These are all good questions that only you can answer based on feedback from users.

I usually consider startup costs as a key decision point. You don’t want the user to wait too long for your program to startup. Similarly, during program execution you have to decide how long the user might wait for you to do a download. If you can do downloads in the background that’s better.

for deciding on where files are saved, you could tell the user they will be saved in a subdirectory under the home directory, or in a subdirectory under the current directory or in a subdirectory in temp. Each has some pros and cons. For a single user, it makes sense to create it under home or under tmp. For a multiuser computer, saving per user under home is best unless the data would be the same for all users then tmp would be a good place.

saving under the current directory can lead to your program pooping data files everywhere cluttering up the filesystem so its not the best way to go.

You could provide user options to ask each time or just once when you need permission to place files on their machine. You could provide options of where and when to save the data and when to expire it.

Eclair_de_XII · Dec 5, 2020

jedishrfu said:

You don’t want the user to wait too long for your program to startup. Similarly, during program execution you have to decide how long the user might wait for you to do a download. If you can do downloads in the background that’s better.

My program has to read a collection of twenty-something files, all of my creation. It does not produce any additional file output; it only shows information calculated from the data files. Since it depends entirely on these supplementary files, I do not think it could even run until the files are available.

Eclair_de_XII · Dec 5, 2020

@jedishrfu

You know, I think I had already made up my mind before I made this topic. So I appreciate the input and I will keep it in mind for future coding projects. But for this particular one, I do not think it would be a great fit. Thank you for your help and insight.

jedishrfu · Dec 5, 2020

You could read in the file in the background and display a progress bar and partial data while they are being read. Giving the user some feedback prevents a user panic that the program is hung or something else is wrong.

FactChecker · Dec 6, 2020

Is this for Windows?

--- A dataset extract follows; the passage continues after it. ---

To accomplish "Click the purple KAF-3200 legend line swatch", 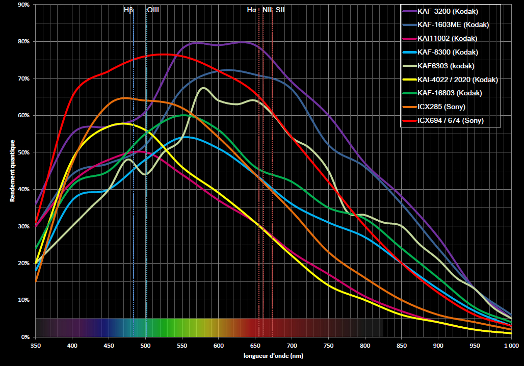I will point(410,11).
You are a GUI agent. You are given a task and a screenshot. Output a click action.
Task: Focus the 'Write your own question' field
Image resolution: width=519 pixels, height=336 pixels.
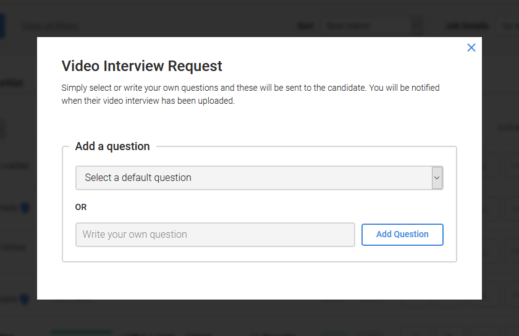[x=215, y=235]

For Windows, you can define an .msi file that will install things (from a .zip file?) where they should go. I don't know how .exe files do the same thing, but they can.

pasmith · Dec 6, 2020

Pergpas have a command line option which allows the user to specify a path to the datafile (as a single zipped archive; your program can unzip it as part of the load process) with a default to the current directory if the option is missing.

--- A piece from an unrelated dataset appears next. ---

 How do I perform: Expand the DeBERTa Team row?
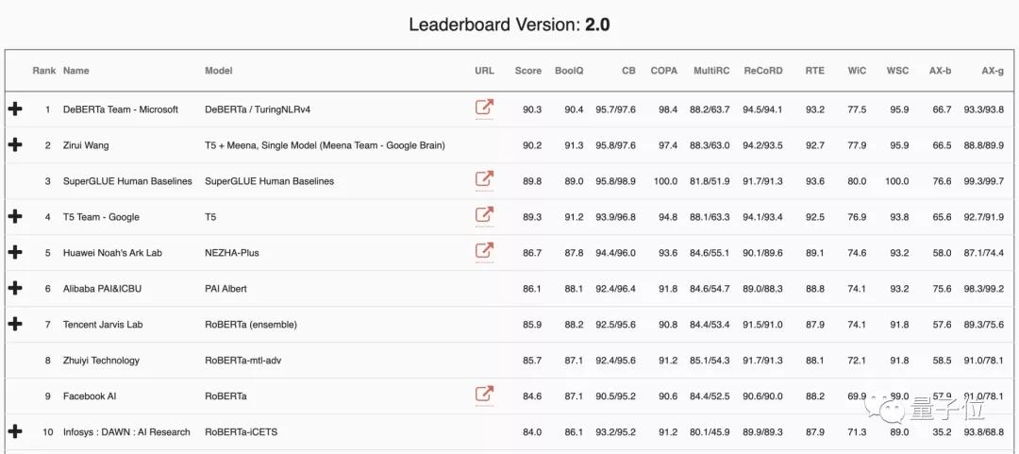tap(15, 109)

Eclair_de_XII · Dec 7, 2020

Let's say I want to let the user specify where he or she wants the data files. My code is hard-wired to look for the files in question in the paths relative to the shell's cwd. Would I have to change every line of code that reads these files from the relative paths, or is there an easier way? I ask out of pure curiosity; I'm still ambivalent on whether or not I wish to let the user decide where to save the supplementary files.

jedishrfu · Dec 7, 2020

You could use an environment variable to hold the base directory of where you will store the files and if not present use a relative directory relative to your current directory or relative to where your program resides.

You should play with these ideas and let your users try them out. We really can't answer this question well here.

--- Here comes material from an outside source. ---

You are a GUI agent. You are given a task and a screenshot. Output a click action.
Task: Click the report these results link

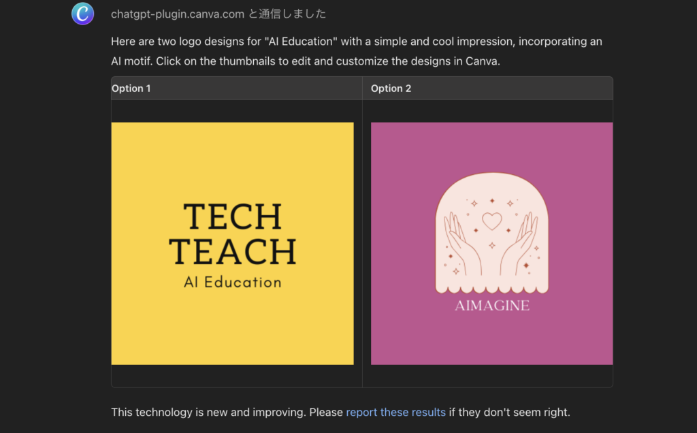tap(396, 412)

As an exampe, you could see how other systems do this. One example is golang aka go which has two defined environment parameters GOROOT and GOPATH for its go command.

GOROOT locates the program and its related code and data files usually defaulted to /usr/local/go. GOPATH locates where it will store vendor code downloaded from the internet usually defaulted ~/go.

If a user types "go get github.com/gizak/termui" the go command will download termui code from github into the ~/go/src (GOPATH) directory stored as ~/go/src/github.com/gizak/termui.

lodbrok · Dec 15, 2020

Based on your description, it appears these are data files that should belong with and be distributed with your module. In that case place them within a subdirectory relative to your module. For example:

Code:

/package/mymodule.py
/package/data/file1.dat
/package/data/file2.dat
/package/data/file...dat

From within your module. You can get the path to the data using something like:

Python:

DATA_DIR = os.path.dirname(__file__)
data1_filename = os.path.join(DATA_DIR, 'file1.dat')
...

If you distribute your module, you can specify data files within the setup.py file using the package_data attribute to make sure these files are installed in the appropriate location.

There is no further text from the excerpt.